EEEB Question 3 - TS LCO 3.8.9, Conditions A, B, and C GDC 17 requires, in part, that both offsite and onsite electrical power systems be provided. This includes onsite dc electrical systems.
SAR Section 8.3.1.1.2 describes that there are two offsite sources for ANO-1, Startup Transformers 1 and 2, capable of providing a source of power for ANO-1 safe shutdown and post-shutdown conditions. For the loss of one offsite power source with the main generator unavailable, the available offsite power source is sufficient for unit safe shutdown. Upon loss of normal (main generator) and standby power sources (both offsite sources), each of the two 4160 V engineered safeguard buses are energized from its respective DG. ANO-1 SAR Section 8.3.1.1.6 states that each of the four redundant 120 V vital AC distribution panels supplies power to one of four channels of Nuclear Instrumentation and Reactor Protection Systems.
Each of three channels of ESAS is supplied by one 120 V vital AC distribution panel. SAR Section 8.3.2.1 states that the 1E 125 V direct current (VDC) system consists of two 125 V batteries that provide DC power to the two 125 VDC control centers (one per train) and distribution panels. Four battery chargers are supplied, with two serving as normal supplies to the DC control centers. The second battery charger for each control center serves as a standby battery charger.
The DSC in Table E1-1 for TS LCO 3.8.9, Conditions A, B, and C appear inconsistent with the LCO by not listing SSCs (AC safety buses or DC buses or 120 VAC distribution panels) as shown in Table B 3.8.9-1 of the TS Bases for each respective LCO condition. Clarify or explain this inconsistency.
a) Condition A - Minimum AC safety buses for DBA.
b) Condition B - Minimum 120 VAC distribution panels for DBA.
c) Condition D - Minimum DC buses for DBA.

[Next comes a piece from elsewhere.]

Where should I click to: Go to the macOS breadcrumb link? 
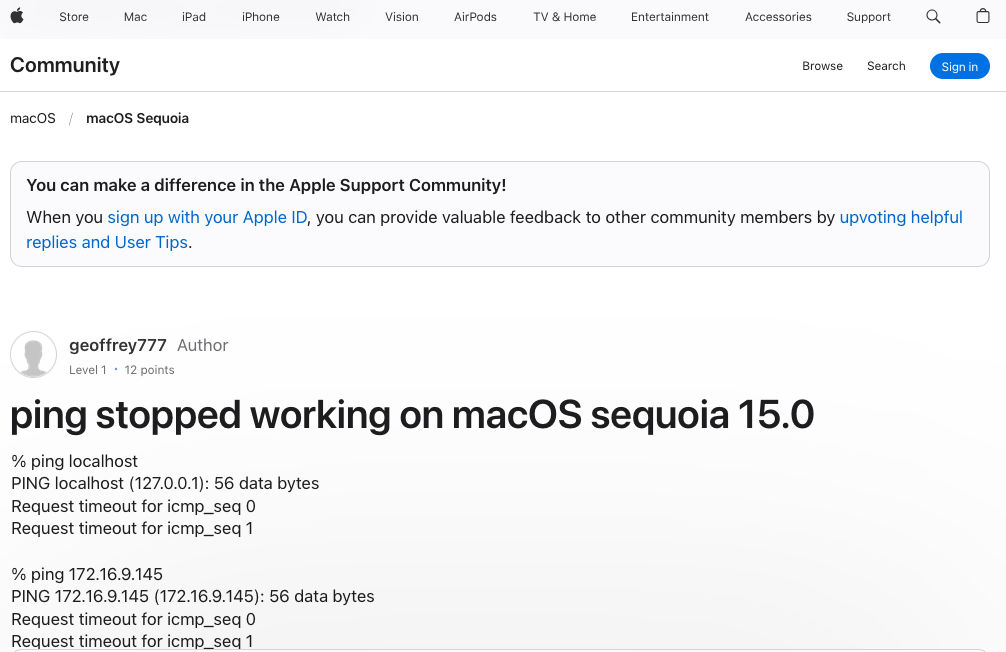coord(33,118)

Technical Specifications Branch (STSB) Audit Questions STSB QUESTION 01 - TS 5.5.18 Clarity The proposed administrative controls for the RICT Program in TS 5.5.18 paragraph e of to the LAR was based on the TS markups of TSTF-505, Revision 2.
The NRC staff recognizes that the model SE for TSTF-505, Revision 2 contains improved phrasing for the administrative controls for the RICT Program in TS 5.5.7 paragraph e.
Specifically, the phrasing approved for use with this program instead of used to support this license amendment.
Discuss whether the phrases used to support Amendment # xxx or, as discussed in the TSTF-505 model SE, approved for use with this program would provide more clarity for this paragraph, in lieu of the original phrasing in TS 5.5.18 paragraph e.